__Records provided__
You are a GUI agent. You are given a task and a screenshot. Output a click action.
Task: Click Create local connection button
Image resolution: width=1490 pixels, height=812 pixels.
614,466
* * *
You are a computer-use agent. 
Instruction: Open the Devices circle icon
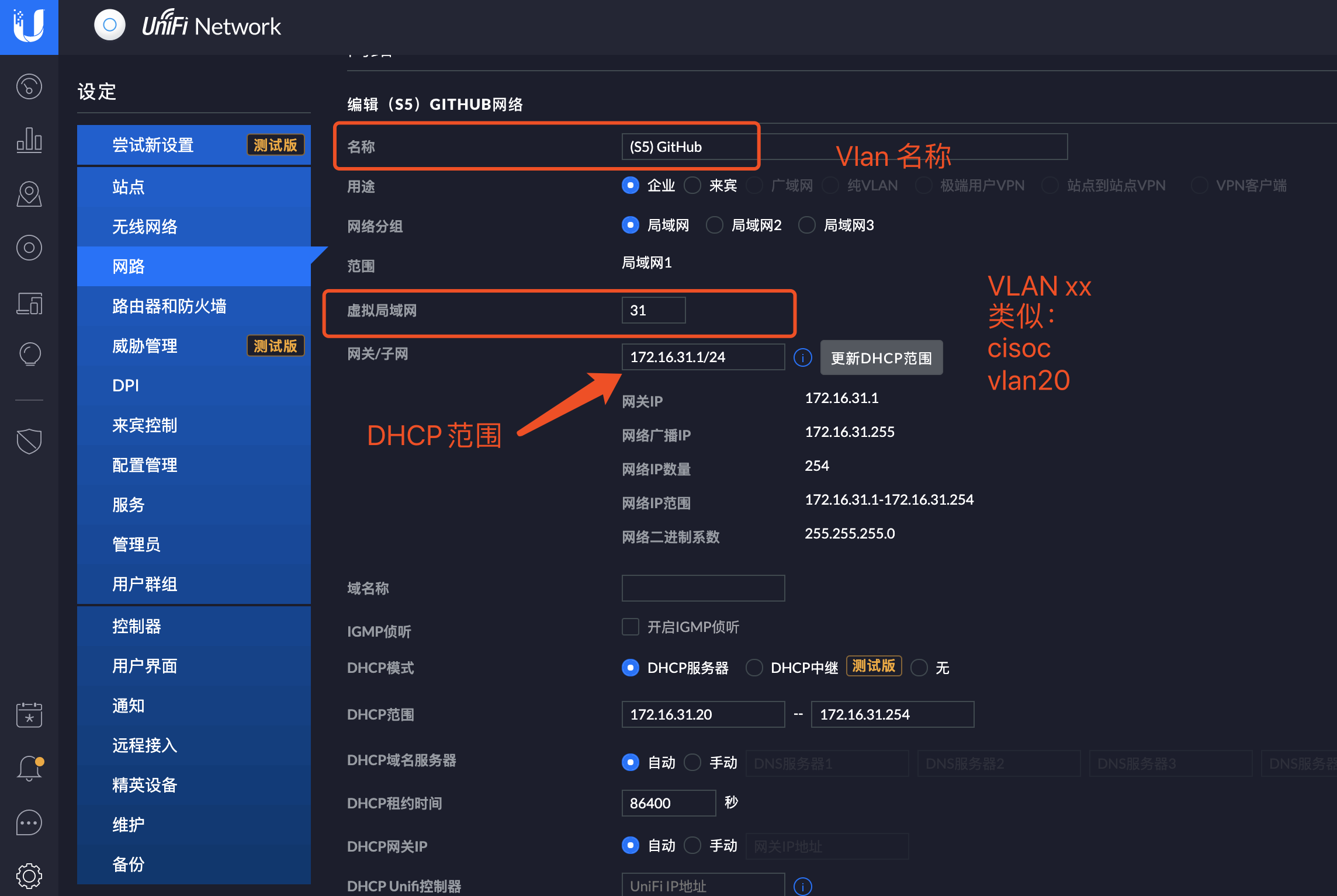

__Exercise details__
Look for "agent" in each line of the material, then copy the lines where it is found.

__Response area__
You are a GUI agent. You are given a task and a screenshot. Output a click action.
You are a computer-use agent. 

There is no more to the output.